Quote the lines of the data below verbatim, beginning at the line that contains "Screen dimensions: 637x637" and ending at the last line, both included, and excluding pictures.

___ Material supplied

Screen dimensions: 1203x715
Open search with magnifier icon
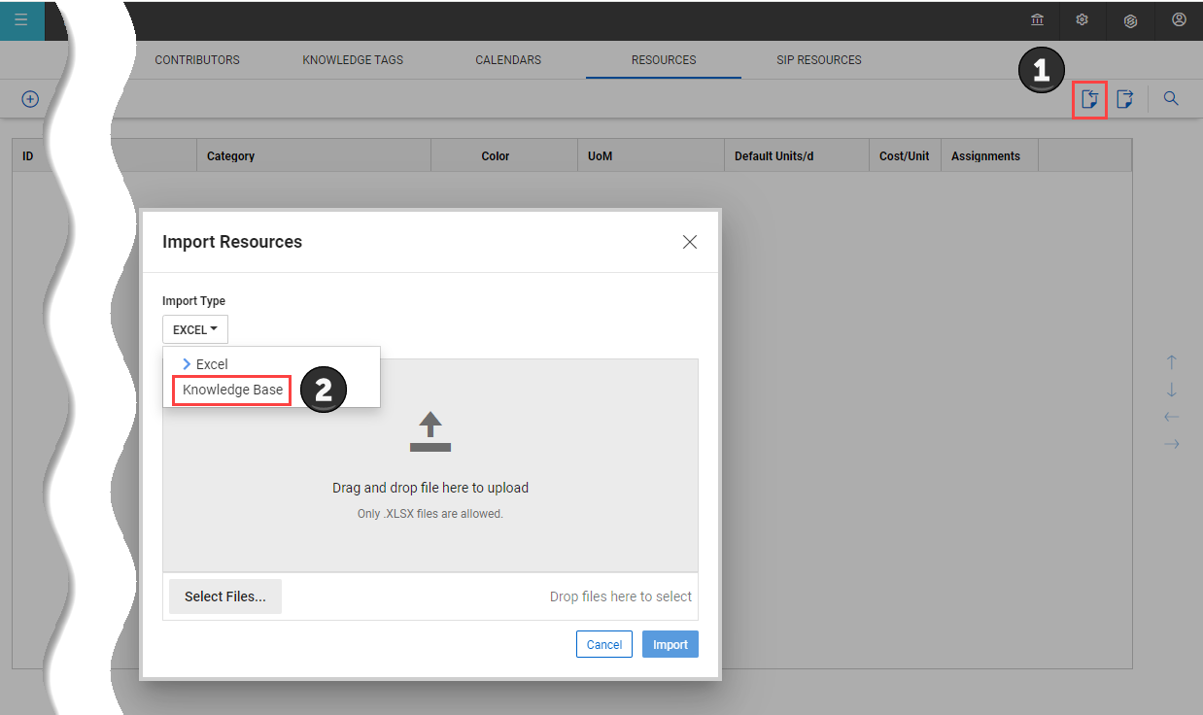[x=1171, y=99]
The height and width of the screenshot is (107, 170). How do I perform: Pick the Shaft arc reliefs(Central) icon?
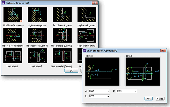(x=62, y=56)
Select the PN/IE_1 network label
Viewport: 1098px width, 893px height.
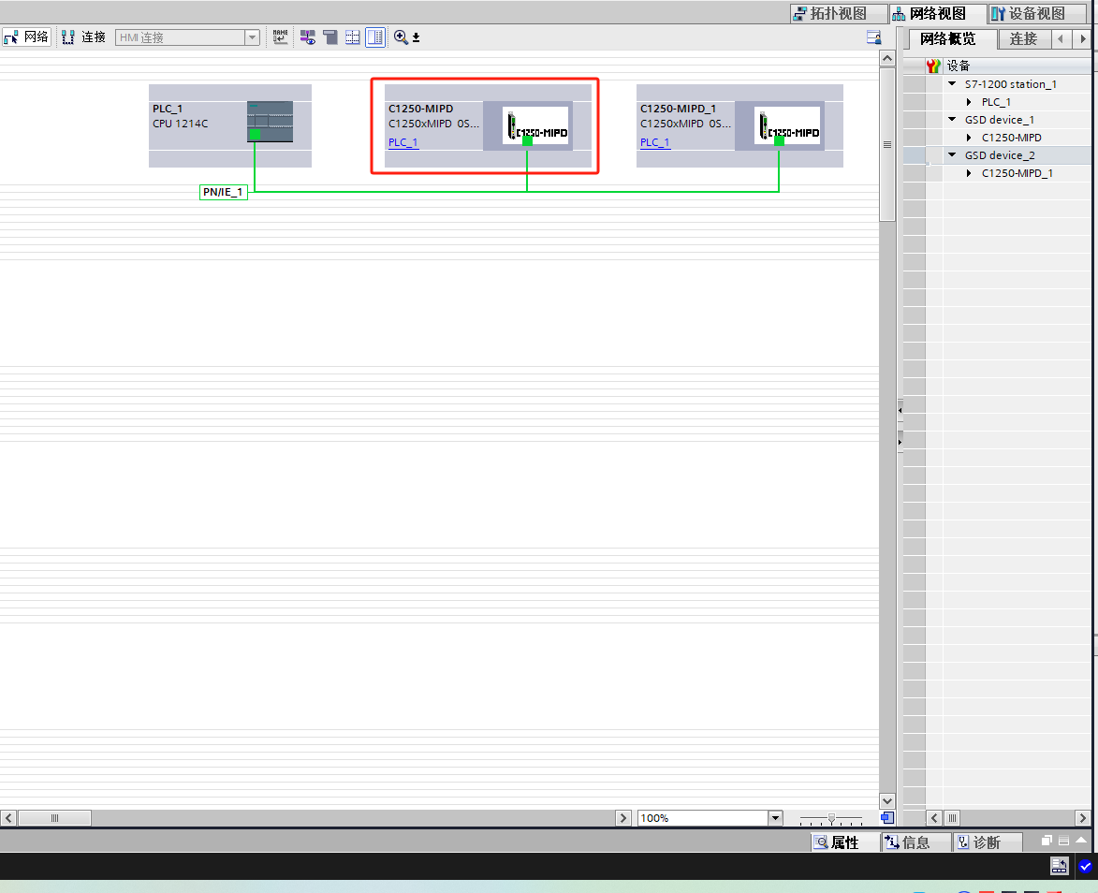224,193
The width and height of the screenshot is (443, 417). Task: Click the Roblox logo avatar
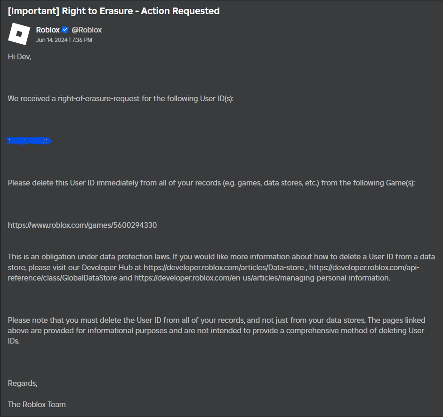[x=19, y=34]
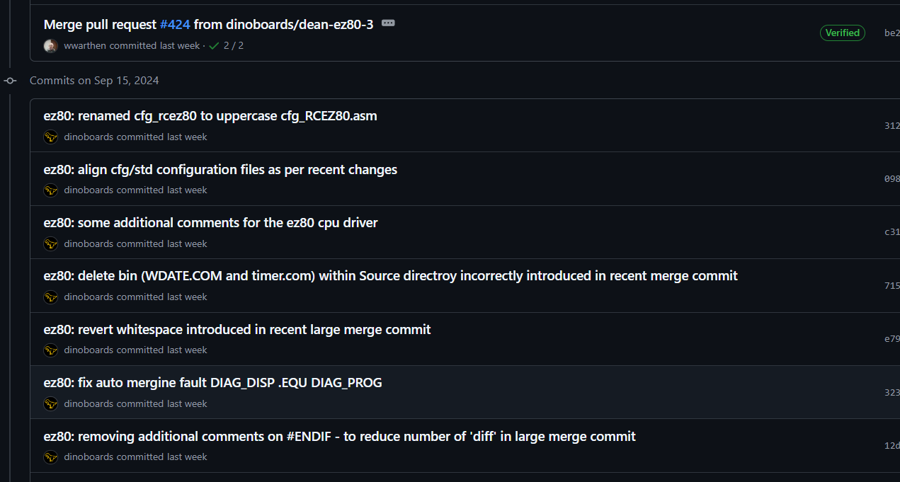The image size is (900, 482).
Task: Click the Verified badge
Action: coord(843,33)

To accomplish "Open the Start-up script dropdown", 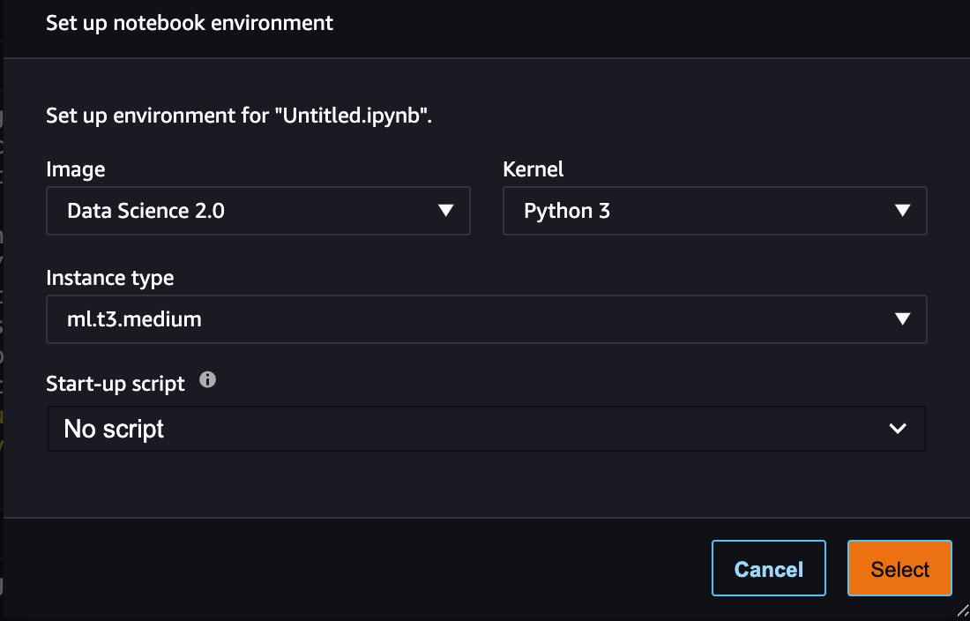I will (485, 428).
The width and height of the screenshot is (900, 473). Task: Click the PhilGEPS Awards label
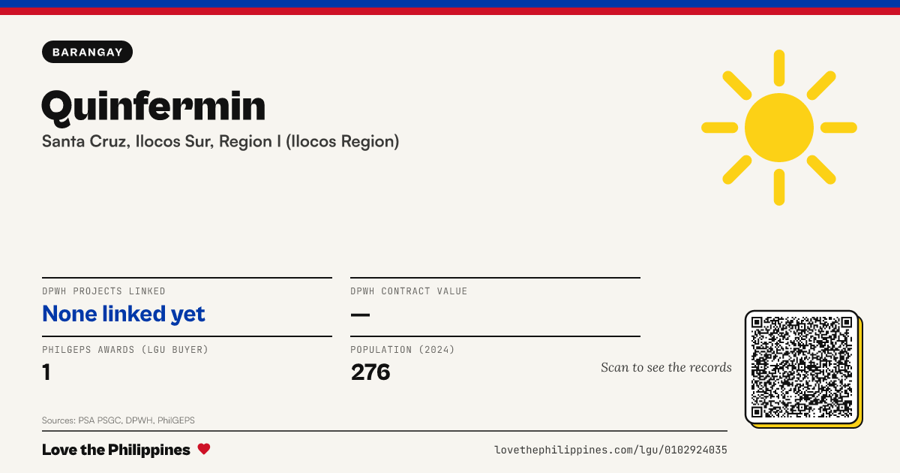pos(125,350)
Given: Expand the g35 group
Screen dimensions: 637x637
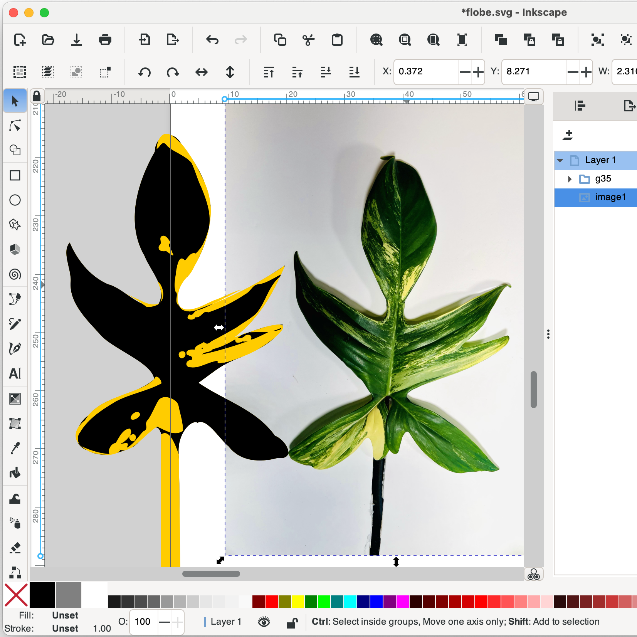Looking at the screenshot, I should [570, 179].
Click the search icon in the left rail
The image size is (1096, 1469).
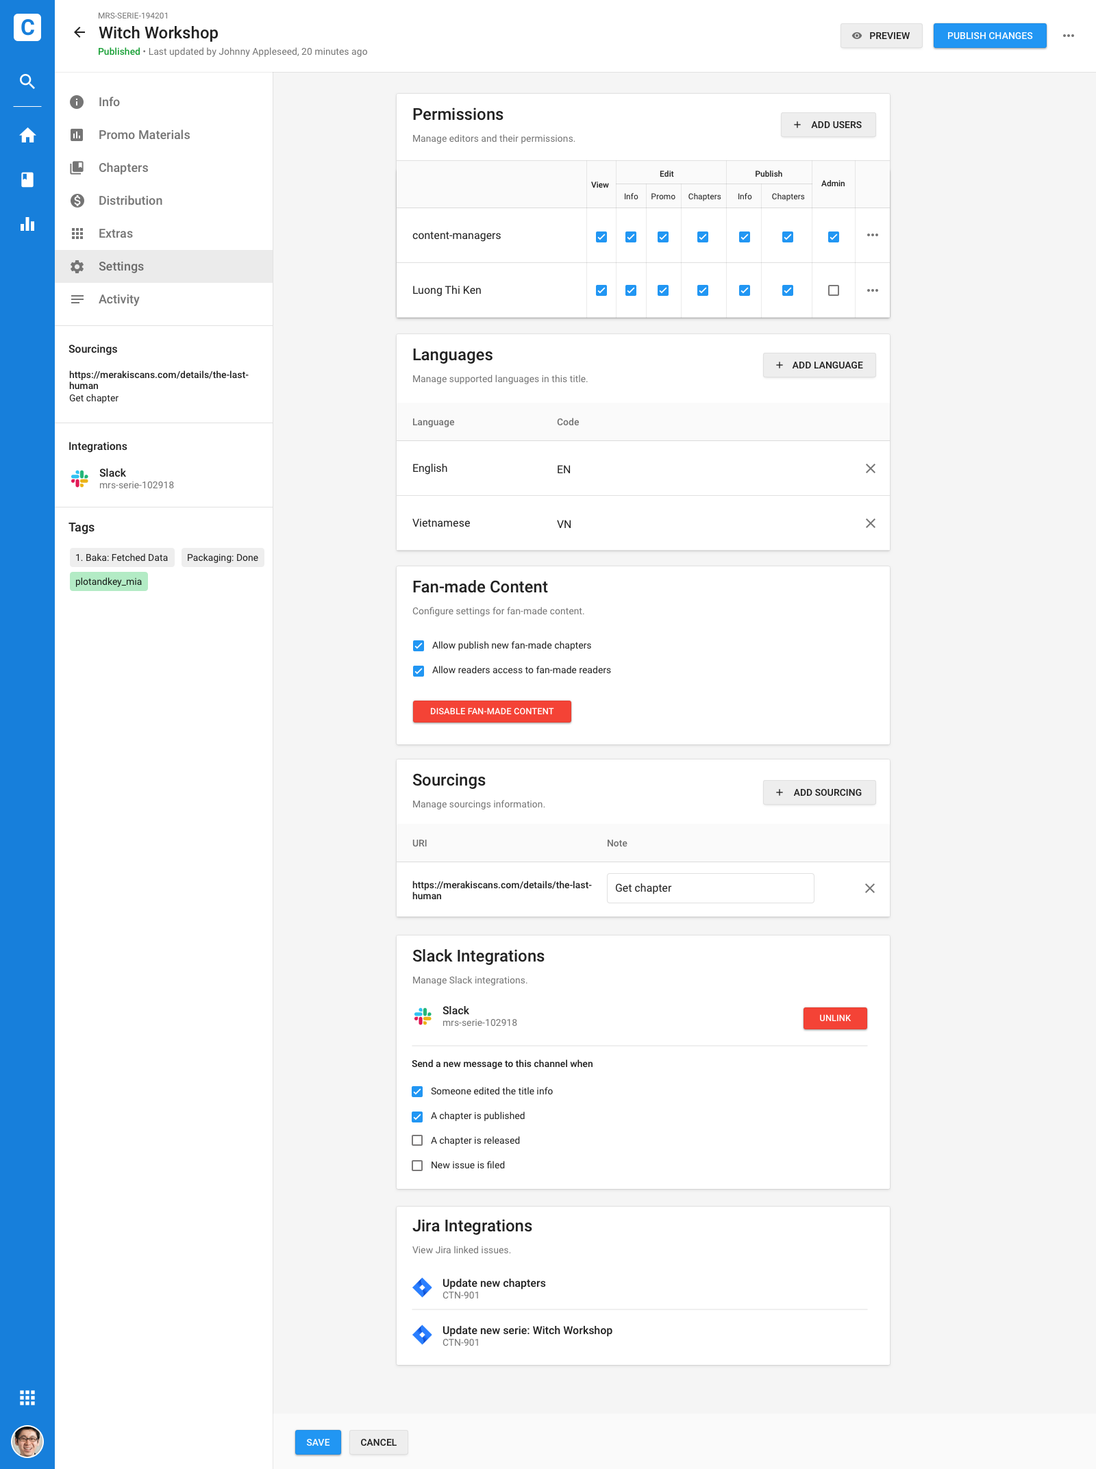(x=27, y=81)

______

(Output for this task):
Screen dimensions: 637x637
Looking at the screenshot, I should [570, 179].
Click the search icon in the left rail
The image size is (1096, 1469).
(x=27, y=81)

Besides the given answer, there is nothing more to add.